God! The enemies were nearer than she thought! She felt number for a moment. In the absence of Leo’s parents or even if they were around, the onus of saving him rested solely on her shoulders. She wouldn’t, couldn’t let any harm come his way!
How she wished then that at least some domestic helps were there. But there was no time for engaging in silly wistful thoughts now. Leo had to be saved at any cost and reached safely to the helipad of The Chatterjees. Wangyel was waiting for him there. That reliable fellow would ensure young Master Leo’s safety and fly him out of danger to reunite with his family.
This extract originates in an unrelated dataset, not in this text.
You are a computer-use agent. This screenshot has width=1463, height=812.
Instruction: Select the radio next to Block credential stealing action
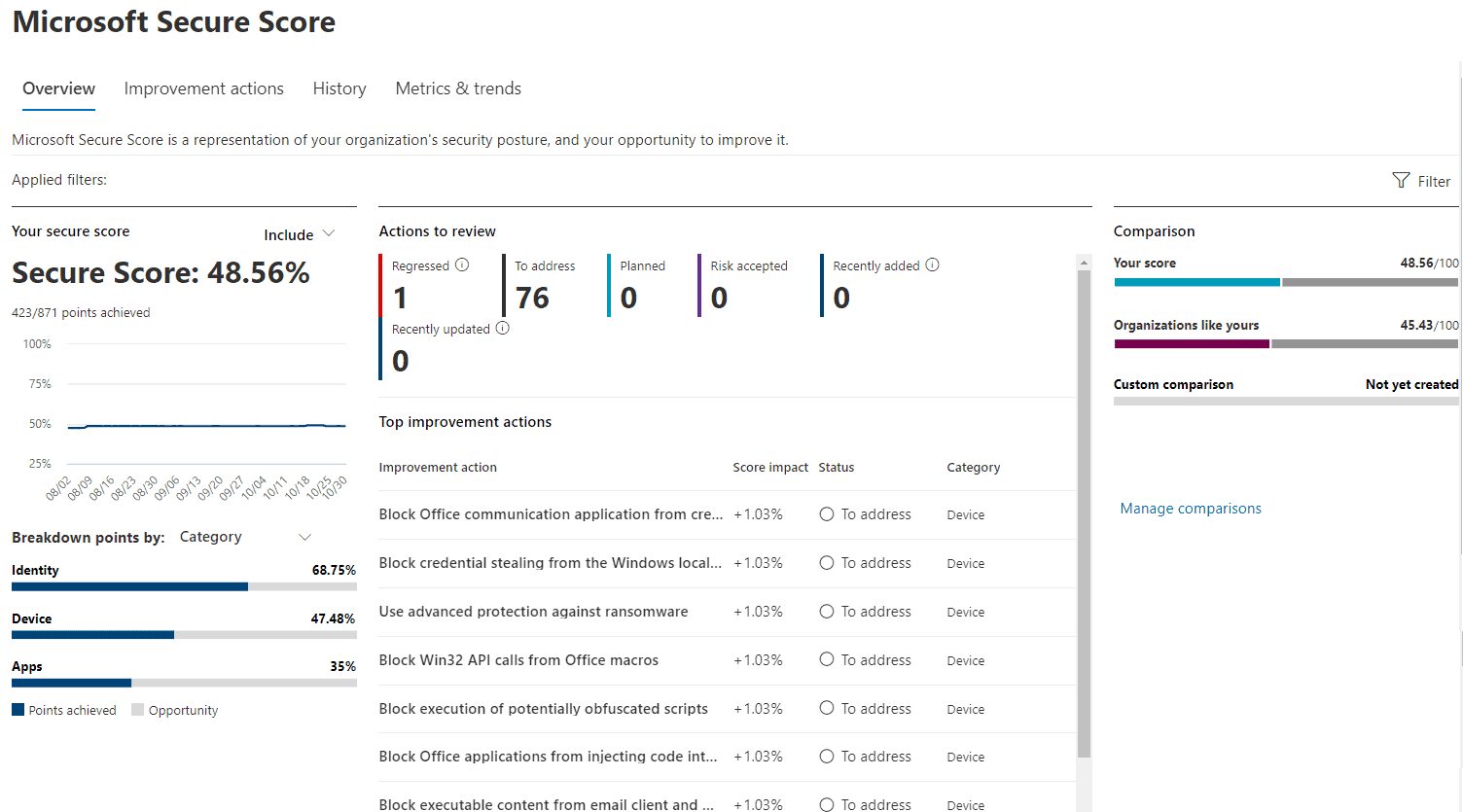(x=826, y=562)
As she hurriedly drew the curtain together, a bullet flew over her head, making a hole in the window, missing it barely by a whisker!
Sonam dashed to the bed. The sound of the bullet had woken Leo up. But there was no time for him to be dressed properly. The enemies must have jumped over the wooden fencing and been out in the gardens by now.
She lifted him from the bed, looking wide-eyed and groggy, up to her chest and scampered down the spiralling iron staircase at the back.
She had been fleeing breathlessly for how long, she didn’t know, clutching Master Leo to her chest with her left hand. With the steel ski stick in her right, she was sliding through the thickened snow.
How far was the helipad?
Oh, God! Have mercy on us. Let me reach Master L to Wangyel safely at any cost.
It was only then she noticed Wangyel, thickly dressed, waving his hands frantically from the cabin 200 meters or so below.
She held her nerves as what looked like a shining instrument missed her head, flew over and struck the stem of a willow. As it fell off, a sticky liquid oozed out of the deep cut in the tree where the sword had hit it.
Had it hit her, she wouldn’t be alive by now.
Run, Sonam, run. Remember the promise you made to the elder Master?
She could visualise Linton‘s handsome face even in the freezing cold outside, with panic gnawing at her intestines!
“The life of my son lies in your hands. You know why we can’t take him with us, don’t you? I’ve full faith in you. I love you dearly.”
Then he had kissed her lightly on the lips, sending shivers down her youthful body and setting it on fire.
She could see Wangyel clearly in the pilot’s seat now, some ten yards or so away, egging her on to join him.
Then there was a searing pain just around her right arm. She knew what it was as the stick flung out her hand and blood started gushing down.
Even then she didn’t slacken her speed and kept running. Later, Wangyel was to tell Mrs. Chatterjee how Sonam was almost flying in the air after being hit by that vicious bullet. How he had to bend down from his seat to snatch Master Leo up from her upraised hand, with her face contorted by the unbearable pain. He would also tell Master later how as he picked young Master with a few drops of her blood sprinkled over the wrapper and placed him across to the seat next to the pilot’s, there came a thundering typhoon.
Wangyel had marshaled the helicopter further up and out of the danger zone by then. The fireballs that were parts of Sonam even a minute or so ago, were flown into bits and pieces all over the helipad.
That was the last he had seen of that brave lass.
More than her inexpressible love for Linton, Sonam had sacrificed herself for the son that was never to be hers officially!
The end
Rathin, the way you wrote this made it easy to visualize the scene. Some great descriptions here.